### The exercise
How many lines of the records below contain the string "arrow"? Case counts, so give only the number.

··· Extracted information

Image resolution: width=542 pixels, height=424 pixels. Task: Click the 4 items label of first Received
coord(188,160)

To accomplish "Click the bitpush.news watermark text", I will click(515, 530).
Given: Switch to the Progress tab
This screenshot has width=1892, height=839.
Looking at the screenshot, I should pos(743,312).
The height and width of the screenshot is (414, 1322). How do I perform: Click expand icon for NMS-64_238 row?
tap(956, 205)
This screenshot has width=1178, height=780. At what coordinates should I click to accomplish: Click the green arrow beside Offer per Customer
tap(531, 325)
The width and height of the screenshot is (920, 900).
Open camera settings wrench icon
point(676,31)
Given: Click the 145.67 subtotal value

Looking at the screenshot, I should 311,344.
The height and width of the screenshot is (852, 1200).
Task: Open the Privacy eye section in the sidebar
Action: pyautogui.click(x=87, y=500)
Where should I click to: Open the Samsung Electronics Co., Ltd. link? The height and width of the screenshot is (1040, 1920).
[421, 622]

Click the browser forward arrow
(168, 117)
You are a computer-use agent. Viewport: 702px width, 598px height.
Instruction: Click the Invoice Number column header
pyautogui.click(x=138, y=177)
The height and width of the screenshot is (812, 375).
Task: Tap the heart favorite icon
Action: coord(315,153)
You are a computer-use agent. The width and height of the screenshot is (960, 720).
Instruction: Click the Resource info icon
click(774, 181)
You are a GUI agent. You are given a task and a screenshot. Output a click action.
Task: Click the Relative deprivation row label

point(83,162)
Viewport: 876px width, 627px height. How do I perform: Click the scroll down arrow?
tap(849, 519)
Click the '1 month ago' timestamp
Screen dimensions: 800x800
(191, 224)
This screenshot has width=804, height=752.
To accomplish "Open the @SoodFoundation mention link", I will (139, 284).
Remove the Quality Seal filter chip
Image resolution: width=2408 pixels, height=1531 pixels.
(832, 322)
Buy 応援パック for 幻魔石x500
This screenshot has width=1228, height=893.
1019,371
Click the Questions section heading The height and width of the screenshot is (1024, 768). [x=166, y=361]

······

### Written answer
3